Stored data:
-- Begin --
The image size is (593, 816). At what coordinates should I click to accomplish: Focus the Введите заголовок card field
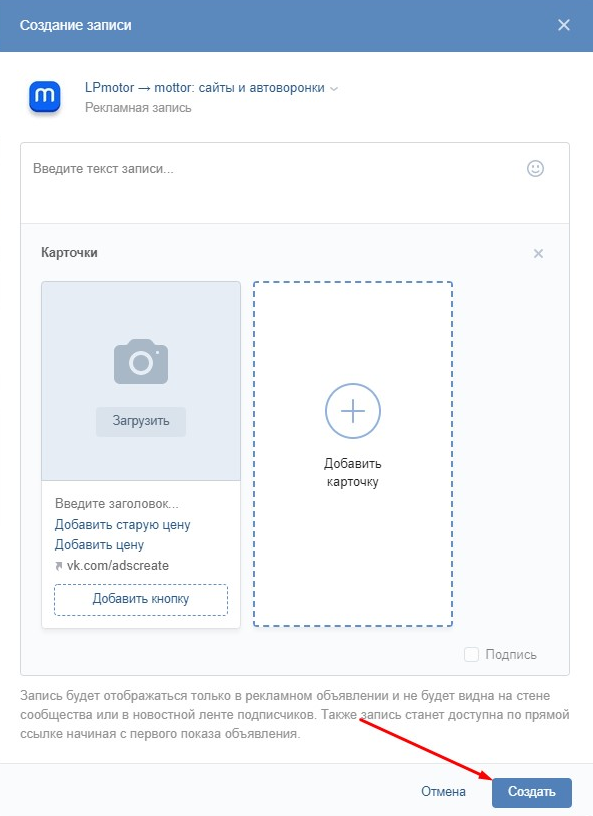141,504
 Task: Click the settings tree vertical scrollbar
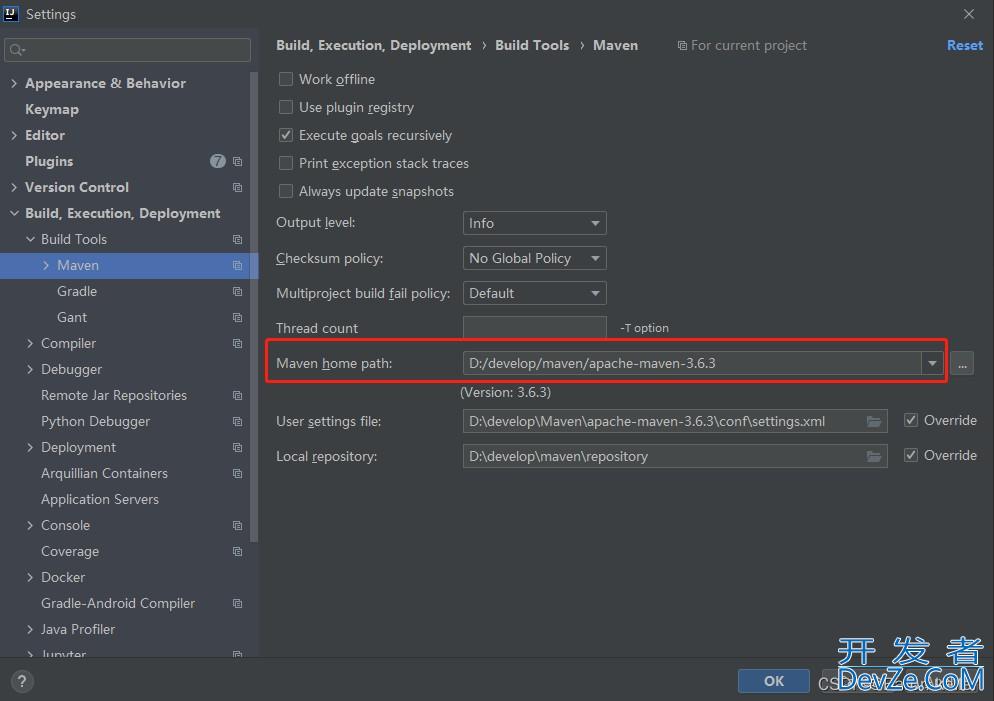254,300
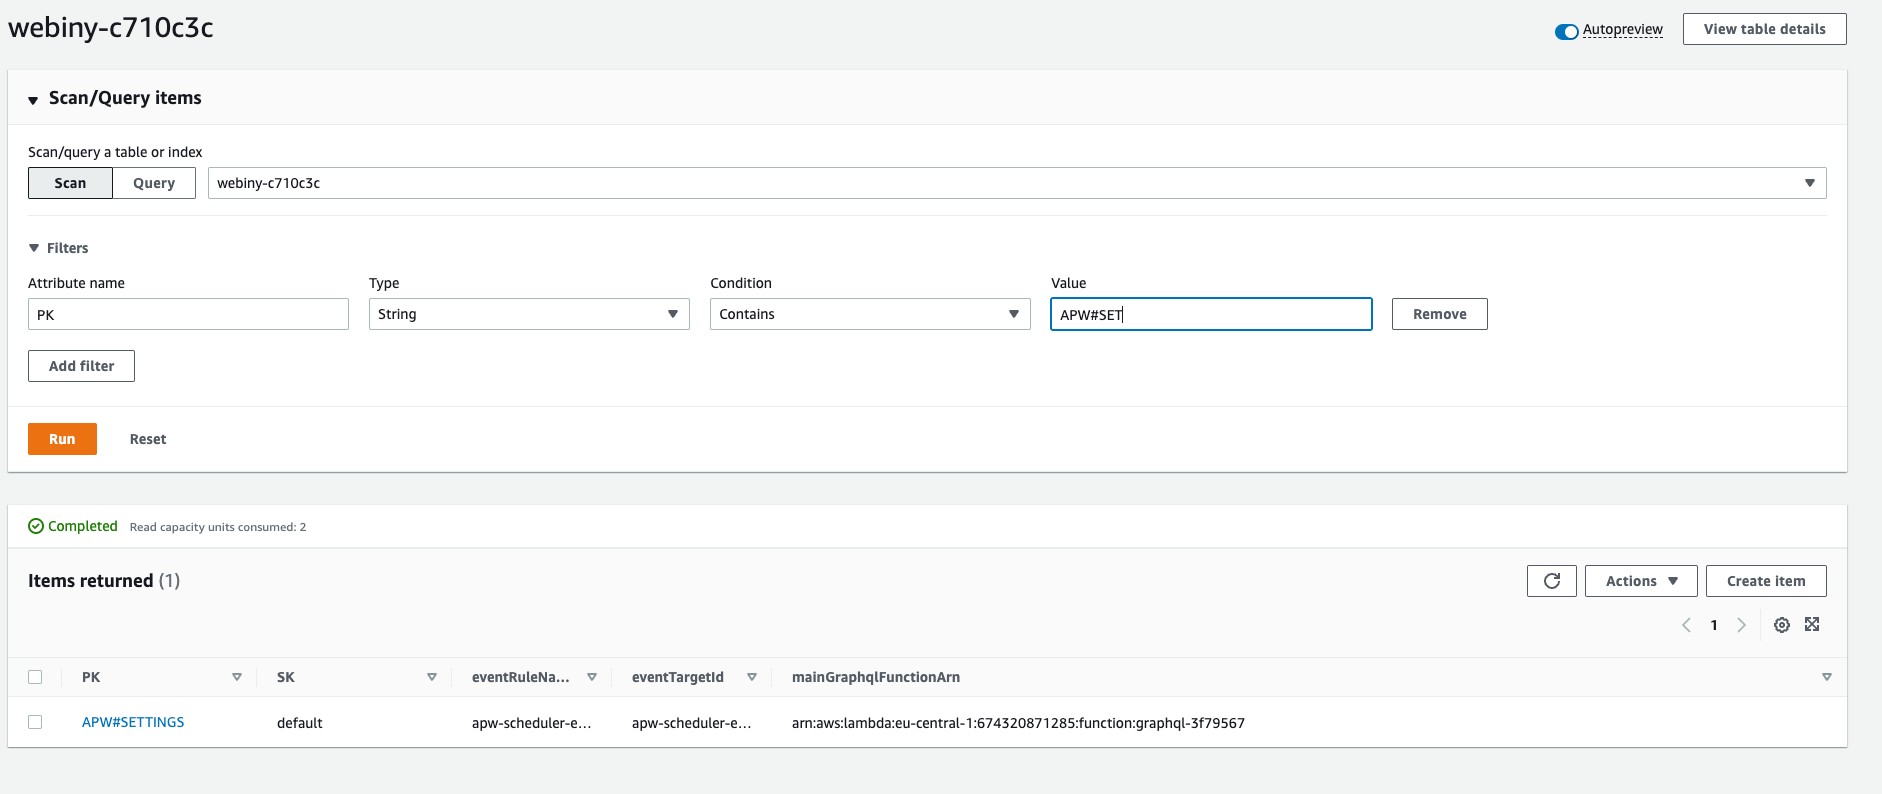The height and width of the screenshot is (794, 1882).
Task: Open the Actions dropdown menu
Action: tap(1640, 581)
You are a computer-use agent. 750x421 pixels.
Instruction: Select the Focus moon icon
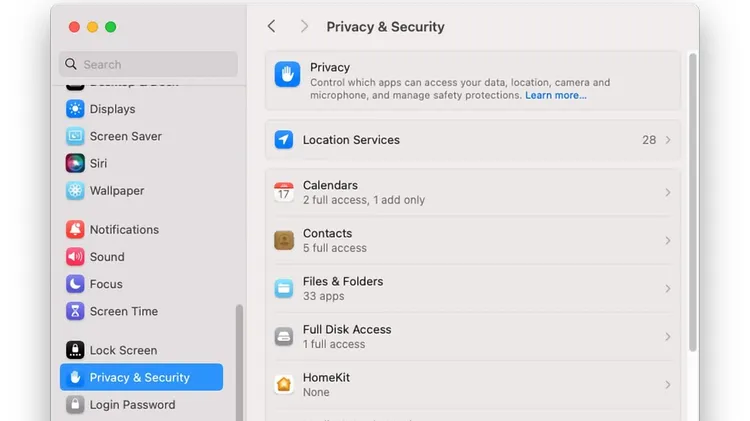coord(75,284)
-- End --
AIM: Please recast the data as a numbered list, starting at the line containing "Task: Click the" and ending at the last line of the data, with both ends included. Leave out blank lines and pictures.

SOLUTION FOR THIS TASK:
1.  Task: Click the settings tree vertical scrollbar
2. 254,300
3. The height and width of the screenshot is (794, 1882).
4. Task: Open the Actions dropdown menu
5. Action: tap(1640, 581)
6. You are a computer-use agent. 750x421 pixels.
7. Instruction: Select the Focus moon icon
8. coord(75,284)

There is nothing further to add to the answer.